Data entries
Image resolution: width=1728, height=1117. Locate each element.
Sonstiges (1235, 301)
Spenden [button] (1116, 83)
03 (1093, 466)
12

■ **TASK STATEMENT**
Set down the records once more, character for character.

■ **TASK RESULT**
Image resolution: width=1728, height=1117. Locate each element.
Sonstiges (1235, 301)
Spenden [button] (1116, 83)
03 (1093, 466)
12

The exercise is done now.